Nonprofit Law Resource Library
Nonprofit Governance, Boards & Bylaws
Boards should master art of saying nothing
Every board of trustees meeting inflicts a special torture on senior charity staff. Twice a year, four times a year, or for the unluckiest, six times a year, staff roll out the red carpet, sweep away the crumbs on the big table, and brew up fresh coffee in anticipation of the trustees' arrival.
I have now survived a quarter of a century of this with most of that time being on the staff team. Perhaps some of my experiences and conclusions are familiar to you.
The group dynamic of a board meeting brings out the worst behaviour and suppresses the best. Otherwise intelligent and astute people can become self-important monsters.
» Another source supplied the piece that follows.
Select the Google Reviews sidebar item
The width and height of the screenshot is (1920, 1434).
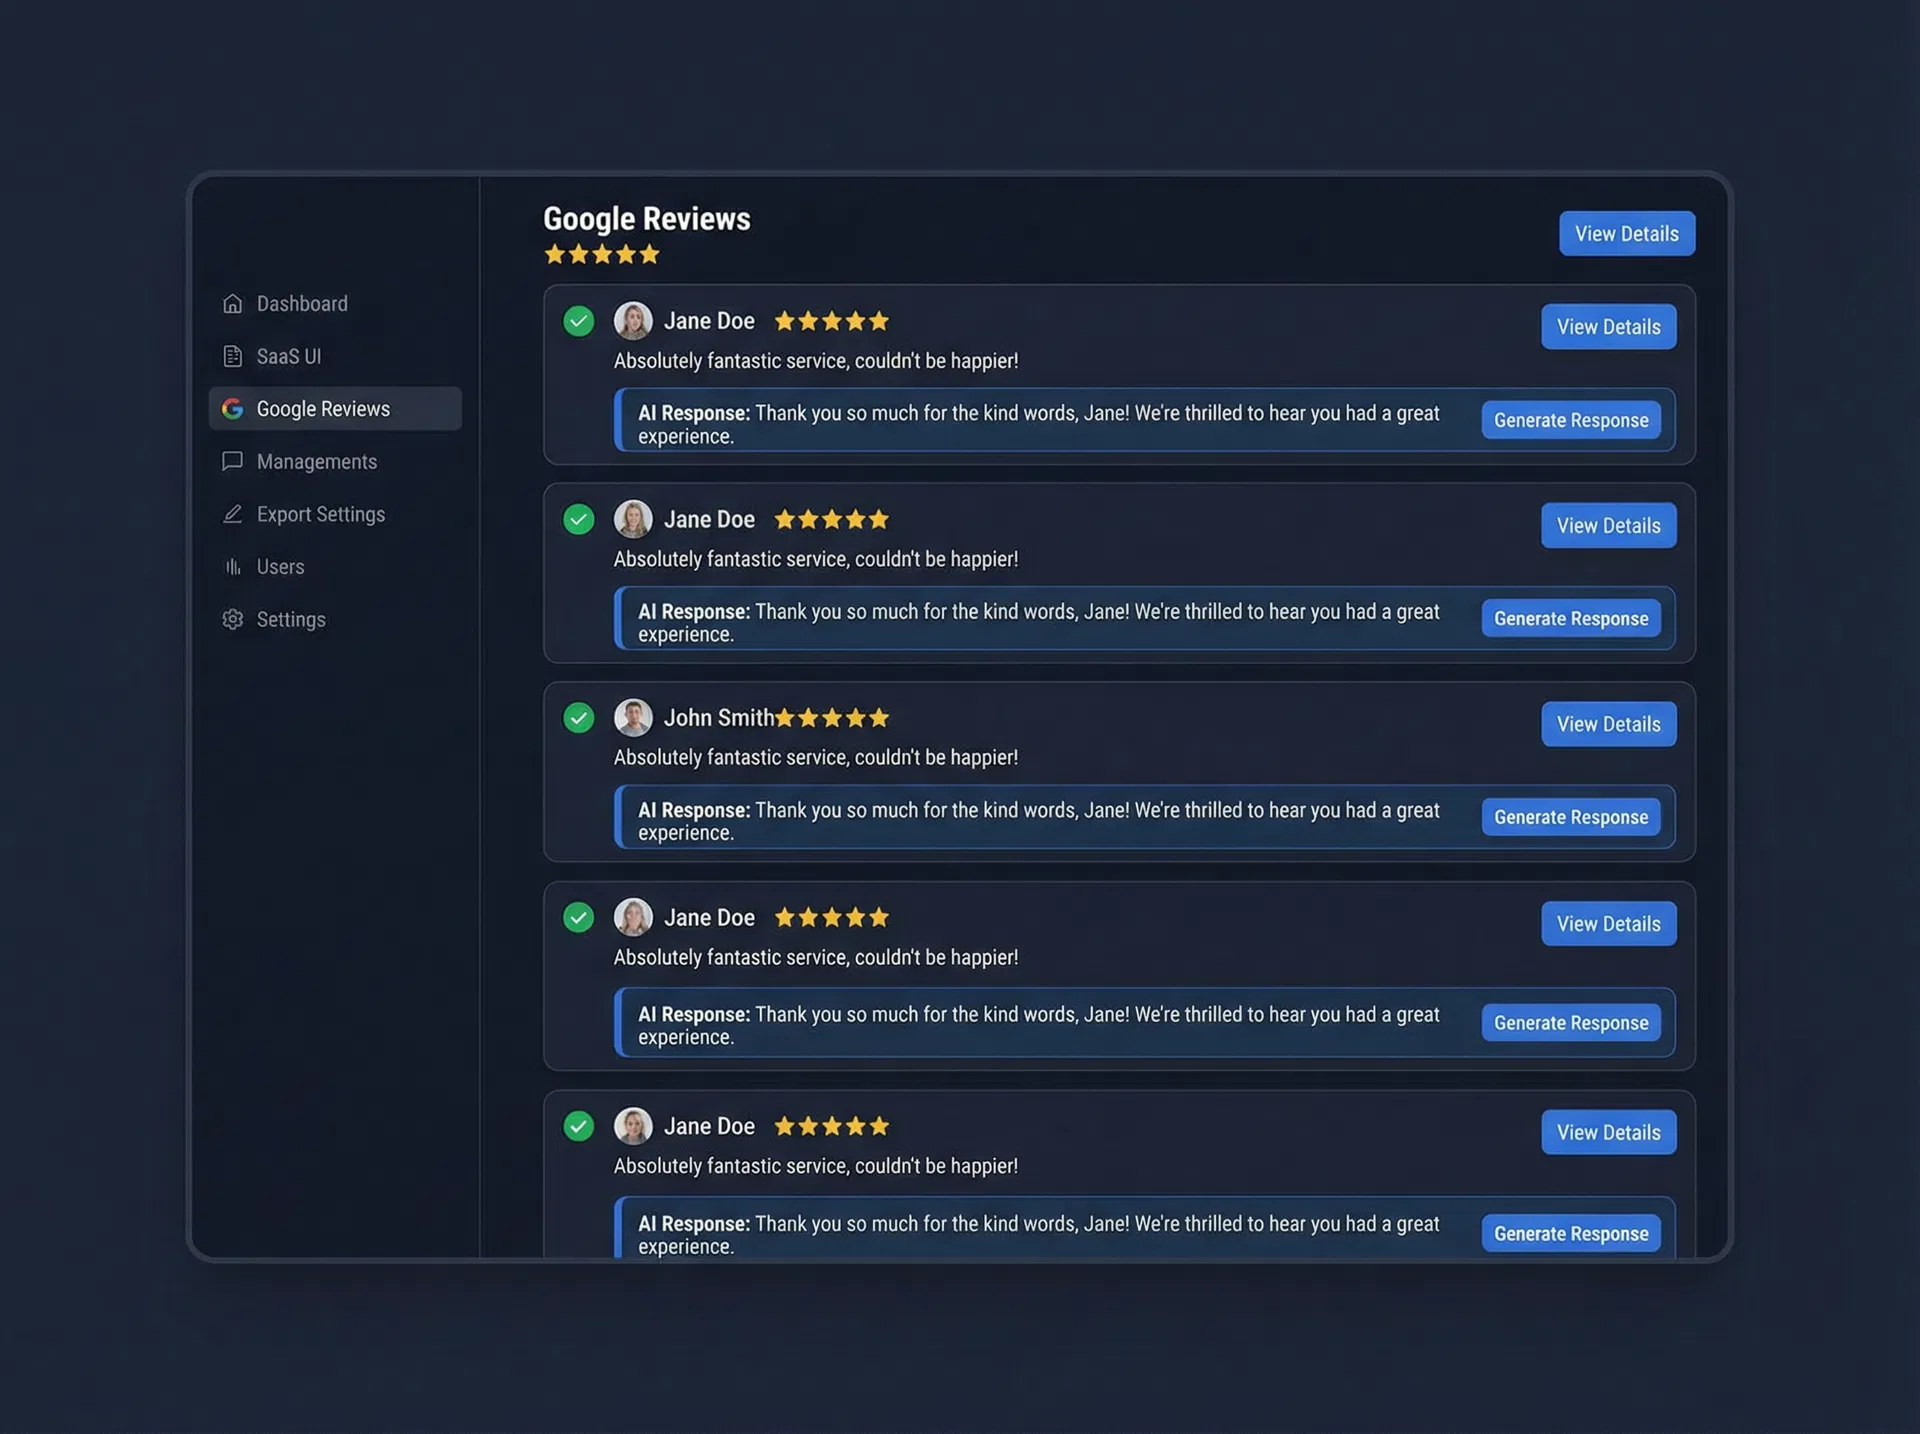click(x=322, y=408)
Why does every board elect one loud-mouth who insists on delivering an oration against one or more programmes at each meeting?
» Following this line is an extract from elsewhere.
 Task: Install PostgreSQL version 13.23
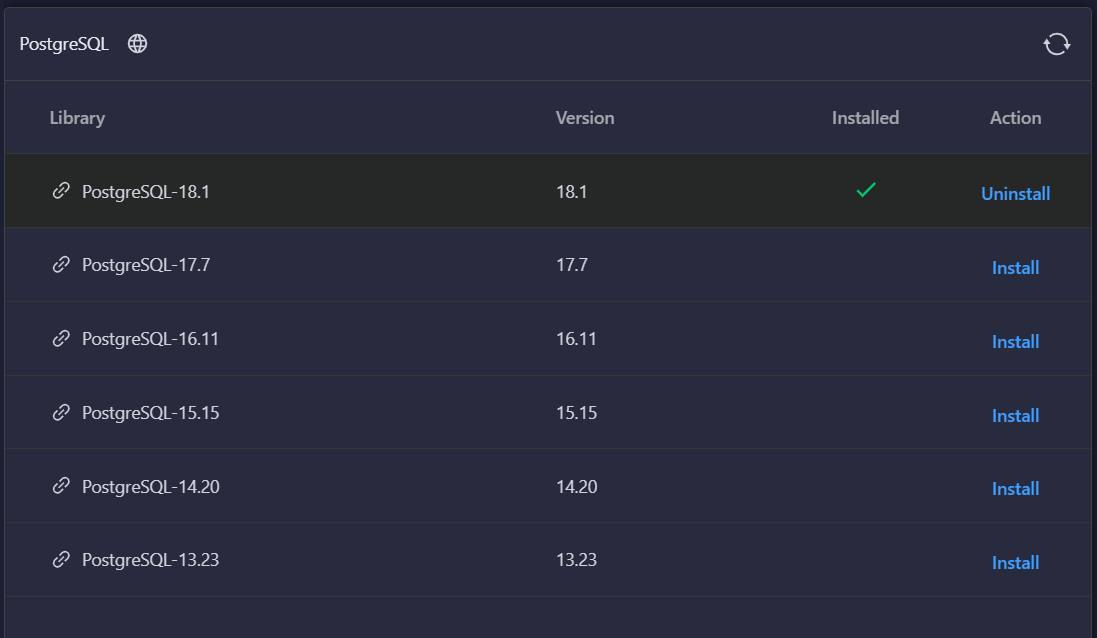click(x=1015, y=563)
A psychologist friend explained to me that there is a group dynamic whereby a person who is well integrated into a group will only speak up when they can move the process forward. But when someone is not integrated, their self-esteem compels them to speak up, even when their contribution is unhelpful.
Personally, I am less content with the psychic explanation and favour a more rationalist outlook - they are unhelpful because they refuse to accept their true role.
This theory holds that disruptive board members choose to ignore both the purpose of board meetings and the highest priority for board membership, at least at larger and well-established charities. The purpose of a board meeting, fundamentally, is to apply a rubber stamp of approval, required by law, to the charity's actions. Not unthinkingly, of course.
The stamp should be withheld where there is a genuine illegal act and outrageously bad judgment. But, on the whole, the board exists not to propose the right course, but to oppose an erroneous one.
On some occasions, I am permitted to wear a hat different from the fundraisers'.
This is when I am a volunteer board member, which, in the US, assumes making donations to the charity. How very kind the staff are to me; they must genuinely like me. And then the scales fall from my eyes. They need my help but they do not want me to get in the way of well-considered staff decisions. At the board meeting, silence is golden.